▶ Source records

========================================

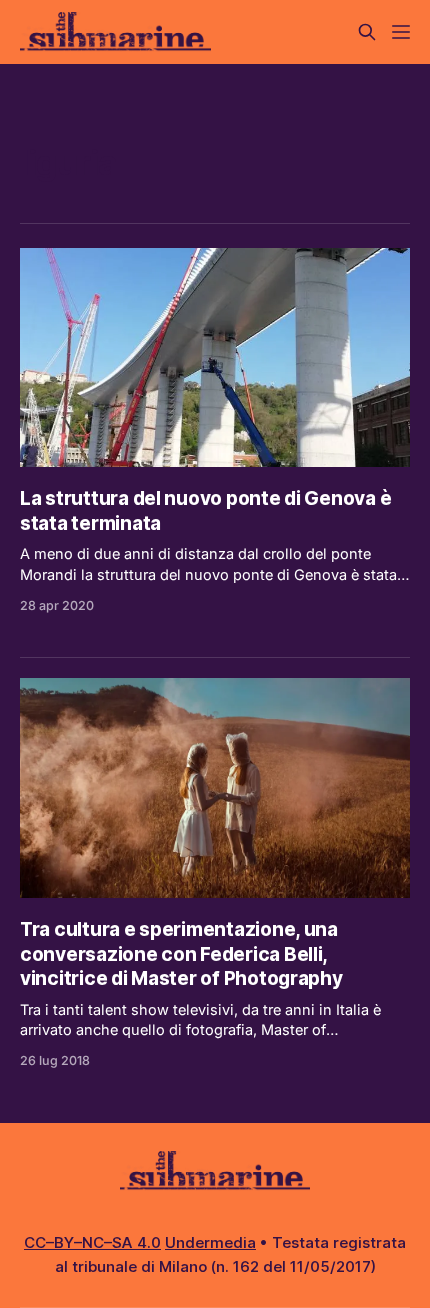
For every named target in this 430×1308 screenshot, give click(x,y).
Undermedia (210, 1242)
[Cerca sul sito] (367, 32)
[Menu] (401, 32)
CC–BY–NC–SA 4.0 (92, 1242)
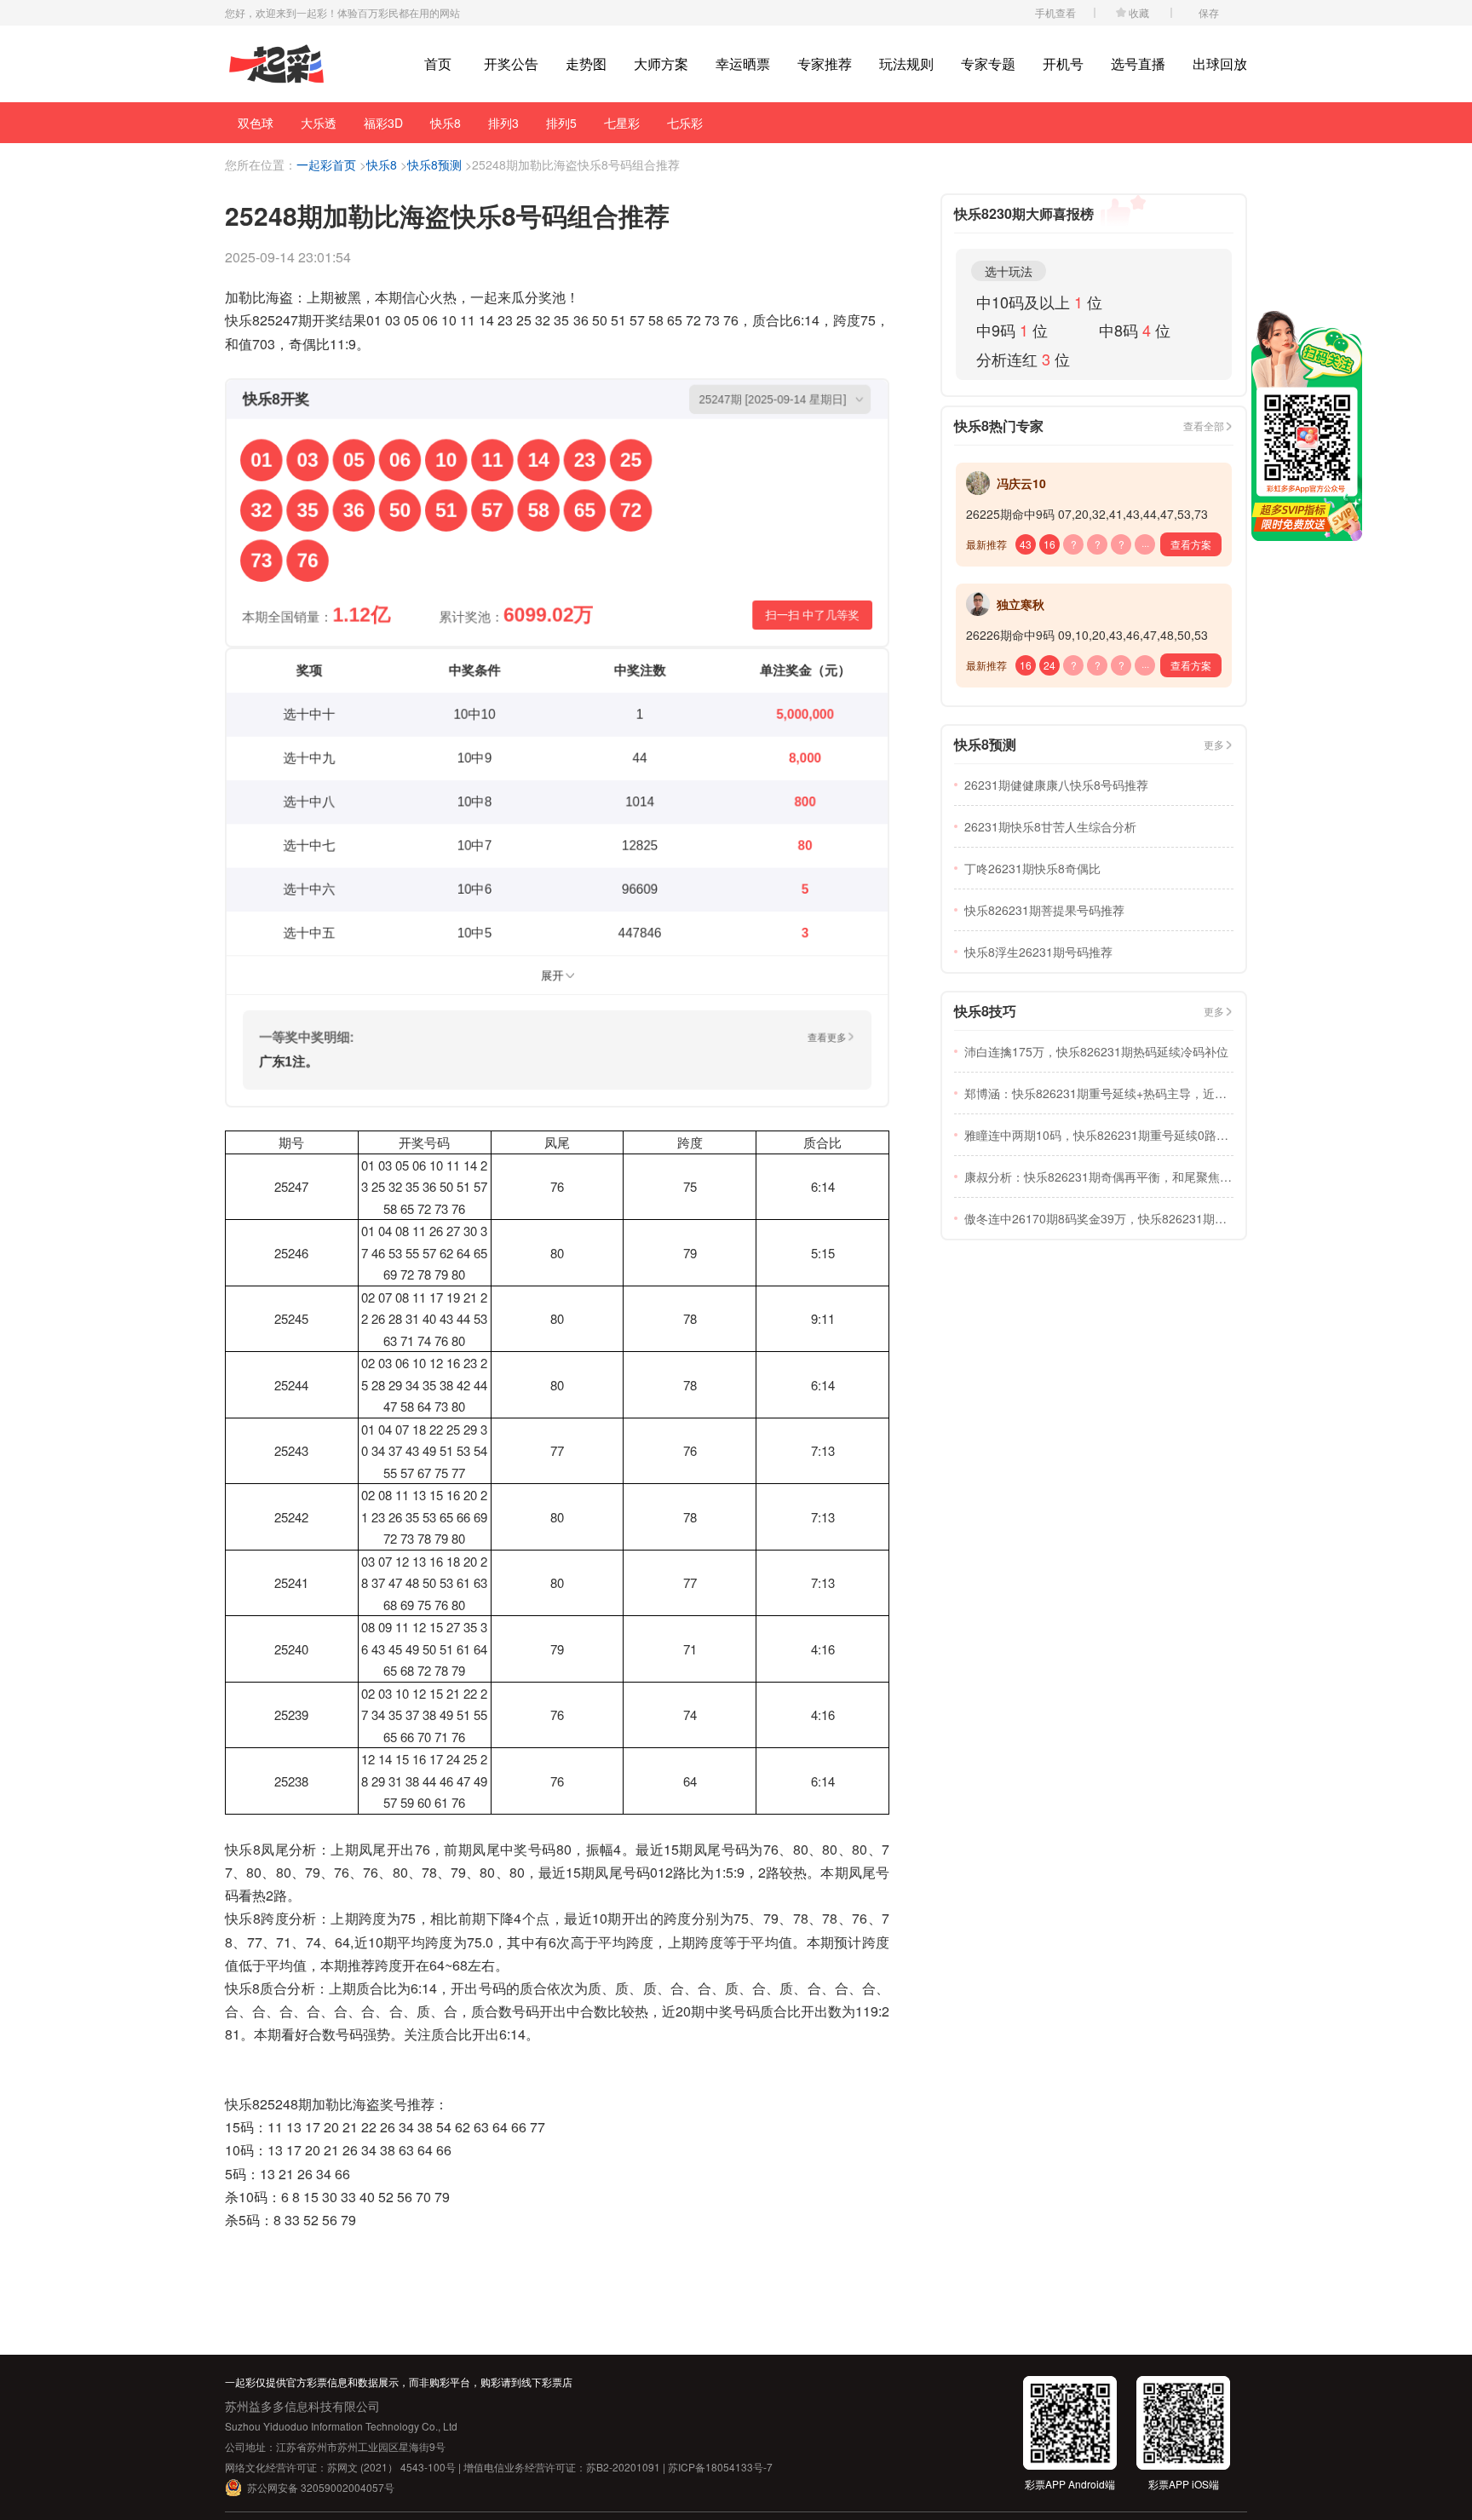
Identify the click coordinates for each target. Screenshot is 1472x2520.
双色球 (255, 122)
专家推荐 (824, 63)
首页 (437, 63)
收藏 (1139, 12)
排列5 (561, 122)
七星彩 (622, 122)
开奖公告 (511, 63)
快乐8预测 (434, 164)
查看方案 (1190, 544)
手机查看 (1055, 12)
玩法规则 (906, 63)
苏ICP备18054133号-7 (720, 2467)
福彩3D (383, 122)
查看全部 (1203, 425)
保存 (1209, 12)
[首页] (276, 64)
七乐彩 (685, 122)
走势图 (586, 63)
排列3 (503, 122)
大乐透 (318, 122)
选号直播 (1138, 63)
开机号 (1063, 63)
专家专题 (988, 63)
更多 (1214, 744)
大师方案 (661, 63)
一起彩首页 (326, 164)
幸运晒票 (743, 63)
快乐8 (445, 122)
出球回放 (1220, 63)
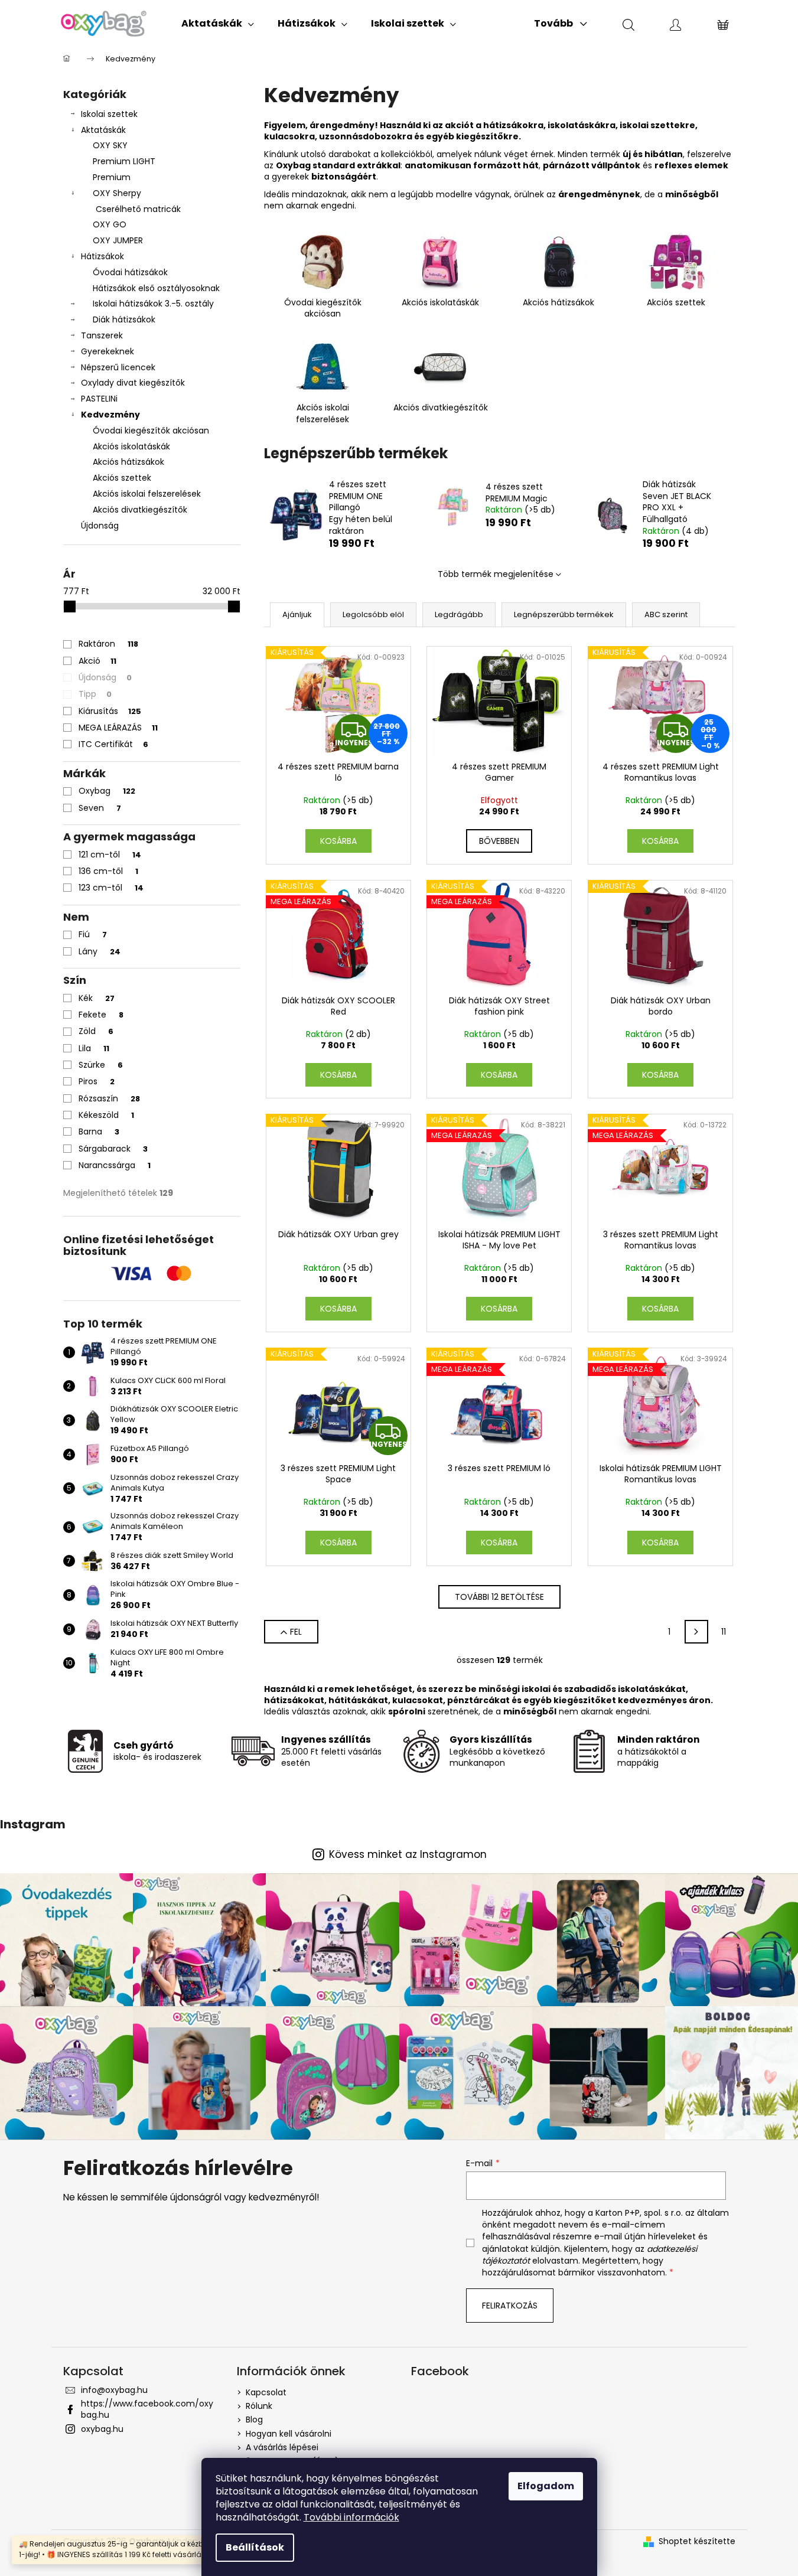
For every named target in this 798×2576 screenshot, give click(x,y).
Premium (112, 177)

========================================

▶ Task statement
List all lines in the material containing the string "every".

▶ Response for this exercise
For every named target in this 430×1308 screenshot, give click(x,y).
For every named target in this 798×2576 screenshot, give click(x,y).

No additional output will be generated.